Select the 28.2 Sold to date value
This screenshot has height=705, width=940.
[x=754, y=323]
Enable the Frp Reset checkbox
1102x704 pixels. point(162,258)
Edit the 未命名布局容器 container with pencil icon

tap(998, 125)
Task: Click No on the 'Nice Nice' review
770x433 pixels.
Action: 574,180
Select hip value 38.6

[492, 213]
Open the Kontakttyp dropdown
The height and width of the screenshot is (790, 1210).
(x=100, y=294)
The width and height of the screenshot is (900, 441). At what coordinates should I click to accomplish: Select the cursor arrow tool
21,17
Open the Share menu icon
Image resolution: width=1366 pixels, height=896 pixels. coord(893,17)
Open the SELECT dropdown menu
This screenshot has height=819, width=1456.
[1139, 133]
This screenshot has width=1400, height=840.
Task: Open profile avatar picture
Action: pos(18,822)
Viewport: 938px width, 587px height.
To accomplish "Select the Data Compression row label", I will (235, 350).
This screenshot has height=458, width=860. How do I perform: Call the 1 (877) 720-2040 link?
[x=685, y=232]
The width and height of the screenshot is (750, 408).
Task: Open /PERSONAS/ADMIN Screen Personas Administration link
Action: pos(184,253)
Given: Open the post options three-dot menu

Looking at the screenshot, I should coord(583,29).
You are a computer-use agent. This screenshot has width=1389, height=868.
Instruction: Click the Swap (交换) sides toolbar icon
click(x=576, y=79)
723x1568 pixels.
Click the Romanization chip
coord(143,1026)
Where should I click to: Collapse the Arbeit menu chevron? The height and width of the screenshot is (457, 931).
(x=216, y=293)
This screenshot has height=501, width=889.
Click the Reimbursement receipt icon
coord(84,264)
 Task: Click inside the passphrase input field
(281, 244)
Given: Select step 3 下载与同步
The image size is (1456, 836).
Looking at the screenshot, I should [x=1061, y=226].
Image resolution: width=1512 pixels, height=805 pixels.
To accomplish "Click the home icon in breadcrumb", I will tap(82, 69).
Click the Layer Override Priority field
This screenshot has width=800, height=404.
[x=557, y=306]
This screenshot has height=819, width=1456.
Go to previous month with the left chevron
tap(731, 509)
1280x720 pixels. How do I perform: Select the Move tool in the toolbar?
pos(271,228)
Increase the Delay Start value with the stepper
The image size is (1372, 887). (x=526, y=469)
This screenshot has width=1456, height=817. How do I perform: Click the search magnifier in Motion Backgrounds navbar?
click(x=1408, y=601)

* Work to complete: Reproduce each of the entries above verbatim, line for line, without altering any wording or figures.

* Exercise output:
Select the 28.2 Sold to date value
This screenshot has height=705, width=940.
[x=754, y=323]
Enable the Frp Reset checkbox
1102x704 pixels. point(162,258)
Edit the 未命名布局容器 container with pencil icon

tap(998, 125)
Task: Click No on the 'Nice Nice' review
770x433 pixels.
Action: 574,180
Select hip value 38.6

[492, 213]
Open the Kontakttyp dropdown
The height and width of the screenshot is (790, 1210).
(x=100, y=294)
The width and height of the screenshot is (900, 441). At what coordinates should I click to accomplish: Select the cursor arrow tool
21,17
Open the Share menu icon
Image resolution: width=1366 pixels, height=896 pixels. coord(893,17)
Open the SELECT dropdown menu
This screenshot has height=819, width=1456.
[1139, 133]
This screenshot has width=1400, height=840.
Task: Open profile avatar picture
Action: pos(18,822)
Viewport: 938px width, 587px height.
To accomplish "Select the Data Compression row label", I will (235, 350).
This screenshot has height=458, width=860. How do I perform: Call the 1 (877) 720-2040 link?
[x=685, y=232]
The width and height of the screenshot is (750, 408).
Task: Open /PERSONAS/ADMIN Screen Personas Administration link
Action: pos(184,253)
Given: Open the post options three-dot menu

Looking at the screenshot, I should coord(583,29).
You are a computer-use agent. This screenshot has width=1389, height=868.
Instruction: Click the Swap (交换) sides toolbar icon
click(x=576, y=79)
723x1568 pixels.
Click the Romanization chip
coord(143,1026)
Where should I click to: Collapse the Arbeit menu chevron? The height and width of the screenshot is (457, 931).
(x=216, y=293)
This screenshot has height=501, width=889.
Click the Reimbursement receipt icon
coord(84,264)
 Task: Click inside the passphrase input field
(281, 244)
Given: Select step 3 下载与同步
The image size is (1456, 836).
Looking at the screenshot, I should [x=1061, y=226].
Image resolution: width=1512 pixels, height=805 pixels.
To accomplish "Click the home icon in breadcrumb", I will tap(82, 69).
Click the Layer Override Priority field
This screenshot has width=800, height=404.
[x=557, y=306]
This screenshot has height=819, width=1456.
Go to previous month with the left chevron
tap(731, 509)
1280x720 pixels. How do I perform: Select the Move tool in the toolbar?
pos(271,228)
Increase the Delay Start value with the stepper
The image size is (1372, 887). (x=526, y=469)
This screenshot has width=1456, height=817. How do I perform: Click the search magnifier in Motion Backgrounds navbar?
click(x=1408, y=601)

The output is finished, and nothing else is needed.